- Data to examine -
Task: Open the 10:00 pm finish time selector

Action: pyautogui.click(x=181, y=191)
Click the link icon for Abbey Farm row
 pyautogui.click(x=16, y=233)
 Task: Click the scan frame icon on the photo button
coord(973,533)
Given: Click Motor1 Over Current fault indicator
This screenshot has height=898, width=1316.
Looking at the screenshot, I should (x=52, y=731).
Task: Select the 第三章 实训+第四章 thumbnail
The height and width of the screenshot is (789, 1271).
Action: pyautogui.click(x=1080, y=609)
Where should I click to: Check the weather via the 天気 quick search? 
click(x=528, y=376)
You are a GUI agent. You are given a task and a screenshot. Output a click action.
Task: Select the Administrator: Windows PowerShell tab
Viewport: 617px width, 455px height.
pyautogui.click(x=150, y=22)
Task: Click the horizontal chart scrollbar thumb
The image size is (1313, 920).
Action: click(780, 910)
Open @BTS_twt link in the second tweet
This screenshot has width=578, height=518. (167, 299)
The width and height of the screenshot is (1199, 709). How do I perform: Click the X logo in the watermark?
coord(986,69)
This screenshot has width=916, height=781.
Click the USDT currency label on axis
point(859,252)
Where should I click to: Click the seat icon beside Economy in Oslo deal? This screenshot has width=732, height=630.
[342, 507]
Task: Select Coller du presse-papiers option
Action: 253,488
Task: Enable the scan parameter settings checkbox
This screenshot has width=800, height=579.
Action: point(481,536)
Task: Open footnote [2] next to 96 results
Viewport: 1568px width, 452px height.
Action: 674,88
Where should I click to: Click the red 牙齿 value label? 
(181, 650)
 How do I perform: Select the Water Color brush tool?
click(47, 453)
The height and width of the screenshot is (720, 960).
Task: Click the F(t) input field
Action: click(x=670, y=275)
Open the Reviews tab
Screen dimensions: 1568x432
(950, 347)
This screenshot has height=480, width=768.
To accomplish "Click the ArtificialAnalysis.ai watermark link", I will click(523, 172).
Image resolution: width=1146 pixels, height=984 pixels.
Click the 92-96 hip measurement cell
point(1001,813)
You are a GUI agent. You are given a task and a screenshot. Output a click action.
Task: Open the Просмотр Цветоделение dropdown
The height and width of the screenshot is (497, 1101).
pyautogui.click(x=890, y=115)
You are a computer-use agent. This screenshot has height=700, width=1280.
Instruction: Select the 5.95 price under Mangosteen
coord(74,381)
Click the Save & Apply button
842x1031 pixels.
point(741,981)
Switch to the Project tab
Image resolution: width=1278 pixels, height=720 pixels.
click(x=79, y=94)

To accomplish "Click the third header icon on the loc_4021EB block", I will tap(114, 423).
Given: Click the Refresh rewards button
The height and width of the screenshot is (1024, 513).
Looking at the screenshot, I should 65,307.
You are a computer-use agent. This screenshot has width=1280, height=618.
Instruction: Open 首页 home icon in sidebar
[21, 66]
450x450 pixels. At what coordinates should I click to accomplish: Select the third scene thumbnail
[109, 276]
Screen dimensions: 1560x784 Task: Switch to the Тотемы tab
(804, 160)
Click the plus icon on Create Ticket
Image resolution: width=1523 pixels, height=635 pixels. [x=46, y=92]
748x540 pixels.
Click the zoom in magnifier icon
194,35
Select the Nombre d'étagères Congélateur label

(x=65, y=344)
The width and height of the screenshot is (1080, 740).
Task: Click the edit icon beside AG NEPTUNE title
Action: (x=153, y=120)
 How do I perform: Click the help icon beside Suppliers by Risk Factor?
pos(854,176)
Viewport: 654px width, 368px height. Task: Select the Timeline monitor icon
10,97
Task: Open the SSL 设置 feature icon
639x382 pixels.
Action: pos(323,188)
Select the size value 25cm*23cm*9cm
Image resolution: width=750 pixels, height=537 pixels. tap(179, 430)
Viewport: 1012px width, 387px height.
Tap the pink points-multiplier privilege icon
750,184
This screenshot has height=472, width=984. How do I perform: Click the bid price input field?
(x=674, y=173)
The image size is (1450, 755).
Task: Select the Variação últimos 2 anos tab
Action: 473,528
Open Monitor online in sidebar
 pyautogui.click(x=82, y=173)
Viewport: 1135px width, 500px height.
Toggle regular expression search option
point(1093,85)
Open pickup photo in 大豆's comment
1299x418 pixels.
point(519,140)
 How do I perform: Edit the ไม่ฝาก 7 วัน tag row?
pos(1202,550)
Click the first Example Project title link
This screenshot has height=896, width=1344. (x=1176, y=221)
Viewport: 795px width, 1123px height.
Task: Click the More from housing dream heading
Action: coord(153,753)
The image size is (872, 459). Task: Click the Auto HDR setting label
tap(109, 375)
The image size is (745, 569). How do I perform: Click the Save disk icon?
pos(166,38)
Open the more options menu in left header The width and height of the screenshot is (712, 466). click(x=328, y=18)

- Task prompt -
Where a line contains the word "computer", copy that line from the listing above.

- Exercise output -
You are a computer-use agent. This screenshot has height=700, width=1280.
You are a computer-use agent. This screenshot has width=1280, height=618.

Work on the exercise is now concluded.